Fendi pun melajukan mobilnya menuju ke arah stasiun Cipete. Dan selayaknya alam merestui niatnya itu. Akhirnya sosok Ria yang dari tadi mencuri tempat di pikirannya itu muncul juga. Kali ini Fendi tidak boleh lengah. Ia melanjutkan aksinya membuntuti gadis itu. Jika tidak mengingat rasa gengsinya, mungkin sudah ia tawari gadis itu untuk ia antar pulang. Timbul rasa tidak tega di diri Fendi melihat perempuan berjalan sejauh itu, di malam hari pula.

Lamunan Fendi buyar kala menyaksikan tubuh mungil itu masuk ke sebuah gang sempit. Belum habis dengan aksi mengikuti Ria itu, Fendi pun memutuskan turun dari mobilnya untuk mengikuti Ria sampai ke rumah. Setahu Fendi rumah Ria tidak berada di kawasan ini.
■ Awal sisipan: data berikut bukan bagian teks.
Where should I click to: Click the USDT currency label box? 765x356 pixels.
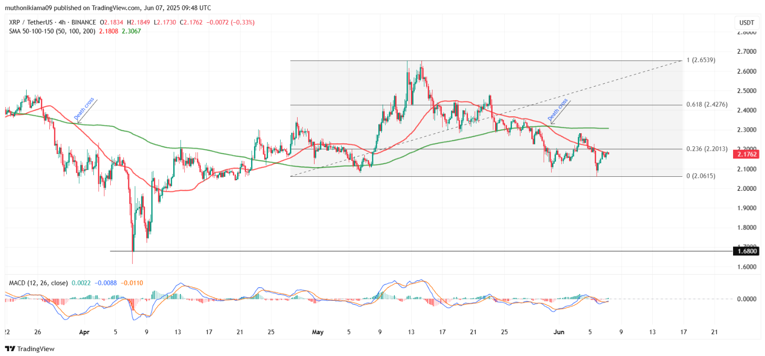pyautogui.click(x=747, y=22)
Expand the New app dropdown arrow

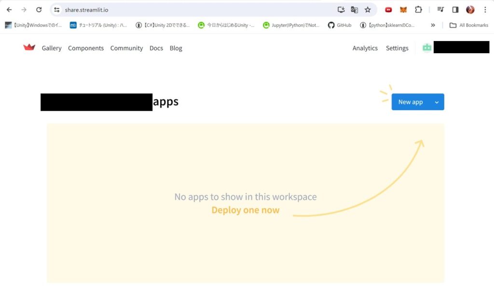(x=437, y=102)
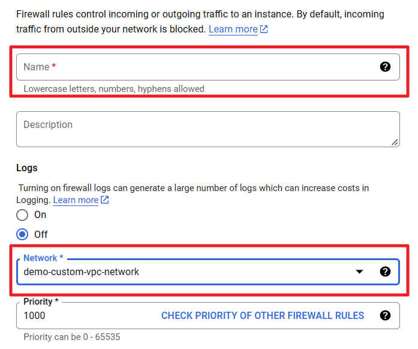
Task: Open the Network dropdown arrow
Action: pos(359,272)
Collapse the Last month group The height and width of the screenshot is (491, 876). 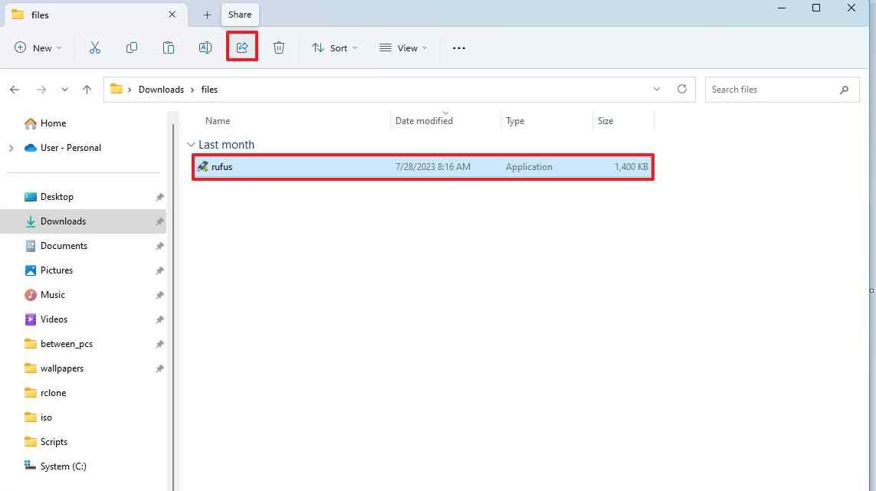tap(191, 144)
Kalau sekarang—dari yang ia lihat—kawasan ini lebih cocok dihuni untuk kalangan menengah ke bawah.

Menulusuri gang sempit itu semakin jauh, Fendi akhirnya berhenti kala melihat Ria di ujung sana menyambut seorang anak kecil yang menyapanya. Fendi tercengang bukan main. Wajahnya berubah murung seketika.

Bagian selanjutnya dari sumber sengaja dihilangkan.